EXERCISE GOAL:
Without the pictures, write out all the lines below exactly as they appear.

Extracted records
-- Opening Marker --

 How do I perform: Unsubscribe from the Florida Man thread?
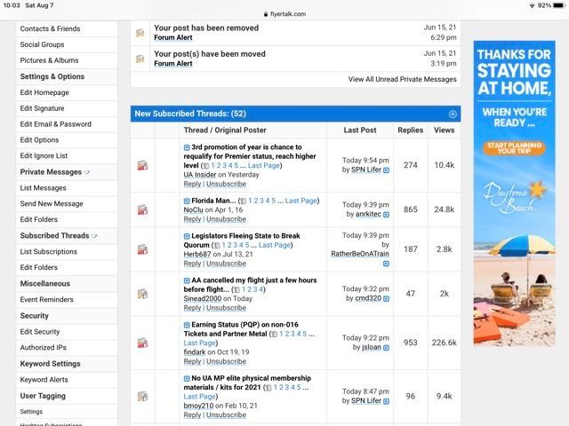[226, 219]
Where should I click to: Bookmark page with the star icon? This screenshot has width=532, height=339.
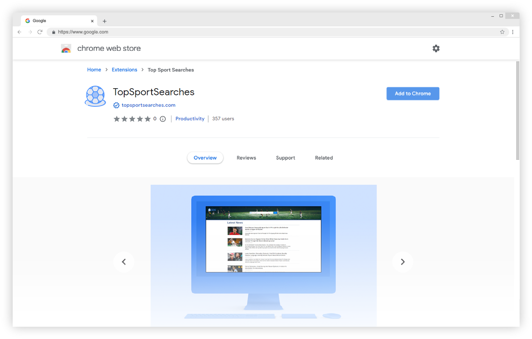[x=502, y=32]
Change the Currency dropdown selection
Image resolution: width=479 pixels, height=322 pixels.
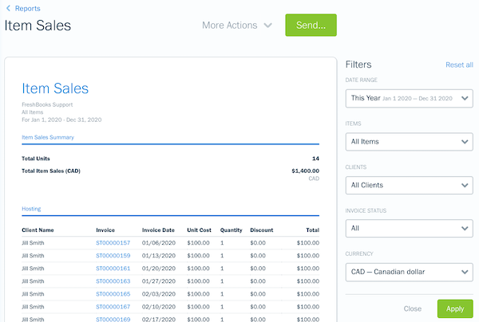point(410,272)
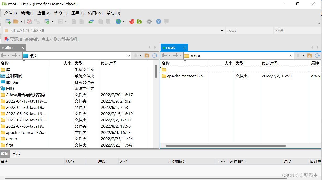The image size is (322, 180).
Task: Click the blue Help question mark icon
Action: click(158, 21)
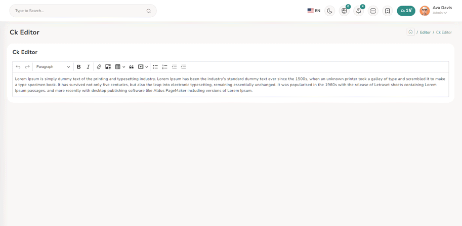Insert a bulleted list
The image size is (462, 226).
click(155, 67)
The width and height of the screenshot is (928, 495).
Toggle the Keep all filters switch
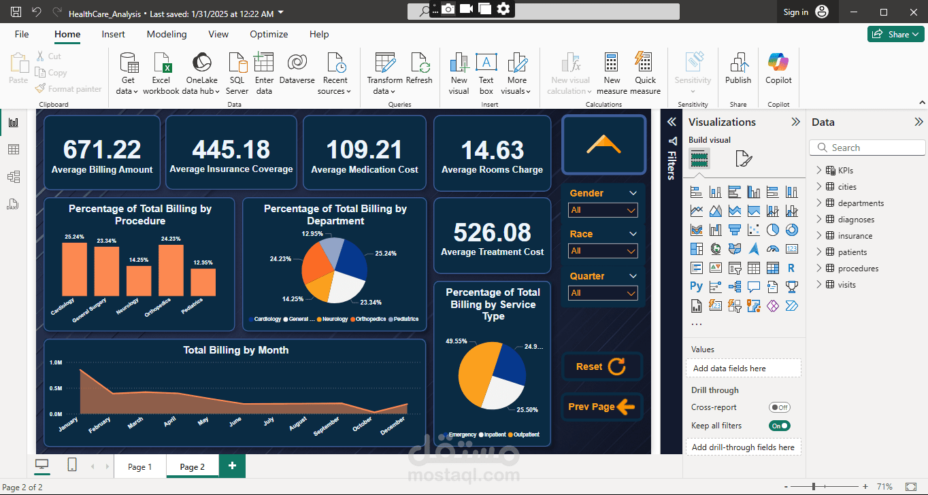tap(779, 426)
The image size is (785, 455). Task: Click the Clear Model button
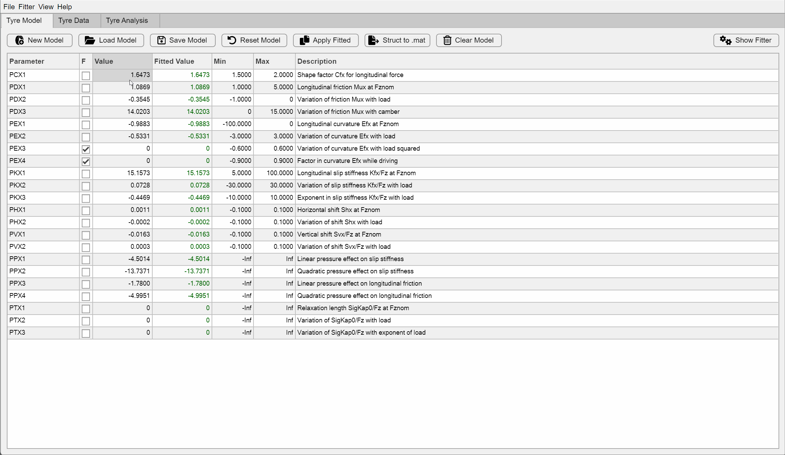pyautogui.click(x=468, y=40)
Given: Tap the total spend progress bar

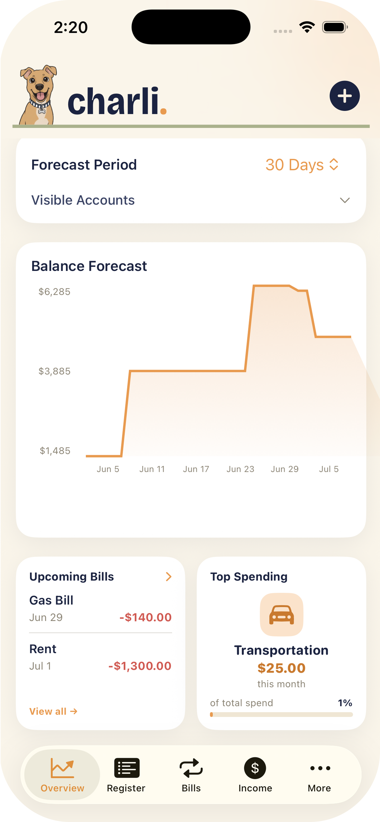Looking at the screenshot, I should click(x=281, y=714).
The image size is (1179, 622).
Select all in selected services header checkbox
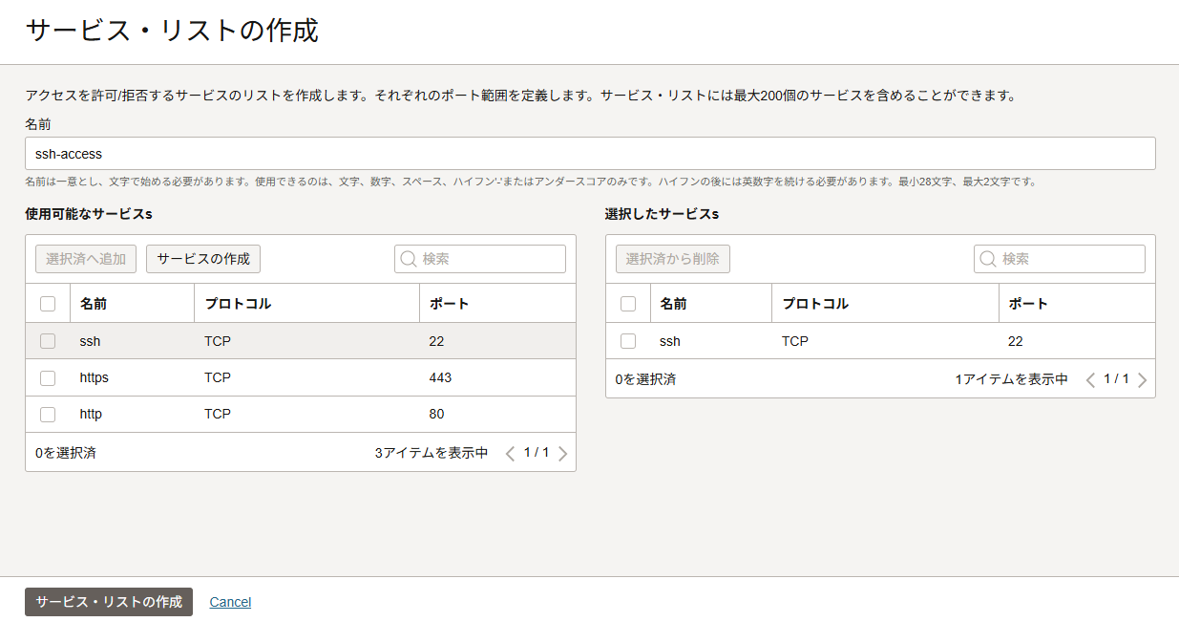[628, 304]
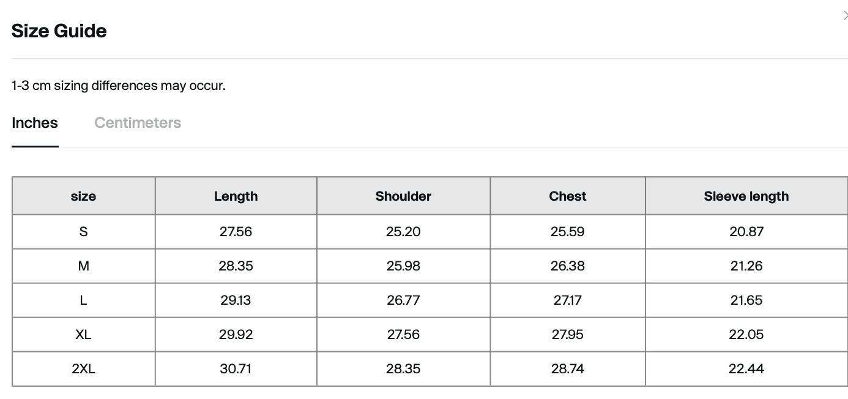This screenshot has width=848, height=399.
Task: Click the 25.98 shoulder value for M
Action: [x=403, y=266]
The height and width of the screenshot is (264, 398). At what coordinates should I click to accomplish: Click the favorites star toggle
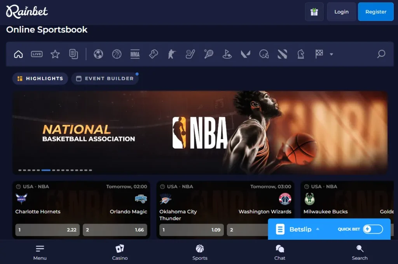click(x=55, y=54)

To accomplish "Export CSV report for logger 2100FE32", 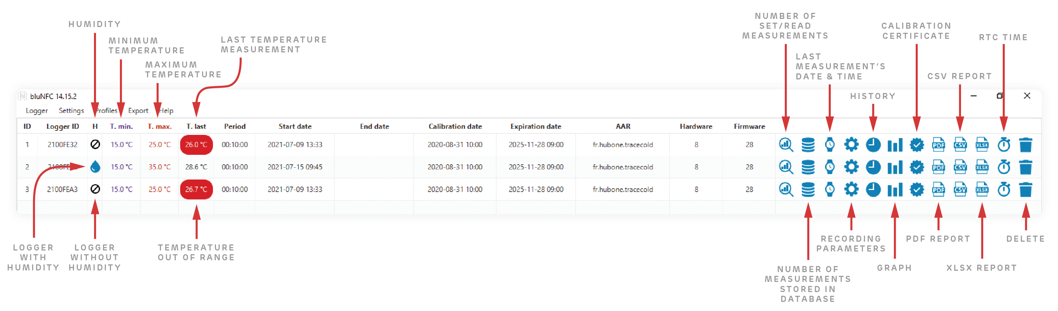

-- Closing Marker --

TASK RESULT:
 How do I perform: Unsubscribe from the Florida Man thread?
[226, 219]
Where should I click to: Bookmark page with the star icon? This screenshot has width=532, height=339.
[x=502, y=32]
Change the Currency dropdown selection
Image resolution: width=479 pixels, height=322 pixels.
point(410,272)
The image size is (322, 180).
Task: Click the blue Help question mark icon
Action: click(158, 21)
Insert a bulleted list
The image size is (462, 226).
click(155, 67)
The width and height of the screenshot is (928, 495).
Toggle the Keep all filters switch
tap(779, 426)
The image size is (785, 455). Task: Click the Clear Model button
pyautogui.click(x=468, y=40)
Given: Tap the total spend progress bar

Looking at the screenshot, I should click(x=281, y=714).
The image size is (1179, 622).
Select all in selected services header checkbox
[628, 304]
This screenshot has width=848, height=399.
Task: Click the 25.98 shoulder value for M
Action: [x=403, y=266]
The height and width of the screenshot is (264, 398). At what coordinates should I click to accomplish: Click the favorites star toggle
click(x=55, y=54)

To accomplish "Export CSV report for logger 2100FE32", 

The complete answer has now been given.